The FDA: Does it Protect OR Hurt Us?

Medical decisions are based on a benefit to risk assessment.  In choosing the therapy, the benefit should always be greater than the risk. But of course, the analysis is based on available information that is never perfect. Thus, there is frequently an element of judgement before the final decision can be made. 
      This is much more complicated for the U.S. Food and Drug Administration (FDA) which is charged with assuring the safety (The Federal Food, Drug, and Cosmetic Act, June 24, 1938) and efficacy (The Kefauver-Harris Amendment, (October 10, 1962) of thousands of consumer products worth about a trillion dollars annually, most visibly drugs. The FDA is a prime example of how imperfect information drives decisions. If the FDA approves a drug that turns out to be harmful it becomes front page news with serious repercussions for the agency and loss of jobs. If on the other hand it greatly delays or blocks a drug that improves an illness, there is little to no negative publicity. Additionally, in a 17,000-person federal bureaucracy there is no room for judgement, so that the demand is for voluminous amounts of information, which is also never perfect. Over time the agency developed a much longer approval mechanism that is inordinately expensive driving up the cost of medications, limiting drug development to mostly large corporations with huge financial resources; approvals, if obtained, take approximately a decade. It should be noted that in Europe approvals take far less time with no additional risk.

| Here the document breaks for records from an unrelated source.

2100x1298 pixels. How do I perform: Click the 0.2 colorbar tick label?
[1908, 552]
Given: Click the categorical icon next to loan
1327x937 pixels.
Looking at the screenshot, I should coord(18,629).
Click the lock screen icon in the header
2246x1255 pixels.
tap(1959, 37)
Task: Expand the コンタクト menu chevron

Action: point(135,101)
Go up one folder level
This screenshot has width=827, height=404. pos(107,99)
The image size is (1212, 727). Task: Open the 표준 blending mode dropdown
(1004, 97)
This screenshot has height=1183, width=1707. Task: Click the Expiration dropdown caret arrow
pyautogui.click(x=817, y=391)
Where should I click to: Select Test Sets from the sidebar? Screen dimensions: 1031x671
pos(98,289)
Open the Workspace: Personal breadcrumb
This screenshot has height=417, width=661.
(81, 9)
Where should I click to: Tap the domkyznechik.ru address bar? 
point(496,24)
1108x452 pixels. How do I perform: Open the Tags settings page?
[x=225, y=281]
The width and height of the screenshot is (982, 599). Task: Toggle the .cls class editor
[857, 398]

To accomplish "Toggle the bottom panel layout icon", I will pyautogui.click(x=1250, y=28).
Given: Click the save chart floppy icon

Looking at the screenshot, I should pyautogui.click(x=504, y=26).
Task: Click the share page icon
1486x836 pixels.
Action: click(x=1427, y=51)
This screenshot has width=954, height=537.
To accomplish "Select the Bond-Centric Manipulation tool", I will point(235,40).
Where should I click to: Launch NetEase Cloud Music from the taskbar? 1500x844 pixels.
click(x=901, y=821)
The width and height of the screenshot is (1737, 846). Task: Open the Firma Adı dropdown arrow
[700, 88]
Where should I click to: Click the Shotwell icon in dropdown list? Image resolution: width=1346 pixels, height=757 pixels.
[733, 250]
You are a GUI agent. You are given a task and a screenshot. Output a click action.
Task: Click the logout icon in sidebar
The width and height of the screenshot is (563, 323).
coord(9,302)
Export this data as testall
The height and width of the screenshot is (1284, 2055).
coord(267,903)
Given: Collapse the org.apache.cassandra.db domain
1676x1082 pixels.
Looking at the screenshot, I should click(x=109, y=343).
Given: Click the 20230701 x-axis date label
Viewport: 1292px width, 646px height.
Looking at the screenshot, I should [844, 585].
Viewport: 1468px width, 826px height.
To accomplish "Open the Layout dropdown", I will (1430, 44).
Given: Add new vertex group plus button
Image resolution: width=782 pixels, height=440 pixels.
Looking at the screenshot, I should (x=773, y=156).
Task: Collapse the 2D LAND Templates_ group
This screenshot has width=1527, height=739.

     The case of vaccines for SARS-CoV-2 became a far different matter. Because of Operation Warp Speed the federal government paid billions of dollars in advance to purchase vaccines for the American public, which along with spectacular progress in molecular biology created the possibility of providing protection against the virus in less than a year rather than the usual decade. This demonstrated that under stress conditions FDA drug approvals could be done in a much shorter period of time
   However, even in this crisis our FDA with 17,000 employees is lagging behind Great Britain’s drug approval body with 1,320 employees. This indicates that there are many lessons the FDA can learn from its British colleagues as to how to further streamline its approval process.
   But can the FDA meet the challenge and learn how to expedite future drug approvals or will it return to its hyper careful 10 year tradition? Keeping in mind that with huge federal deficits it will eventually have to do so with less funds and manpower, I am skeptical.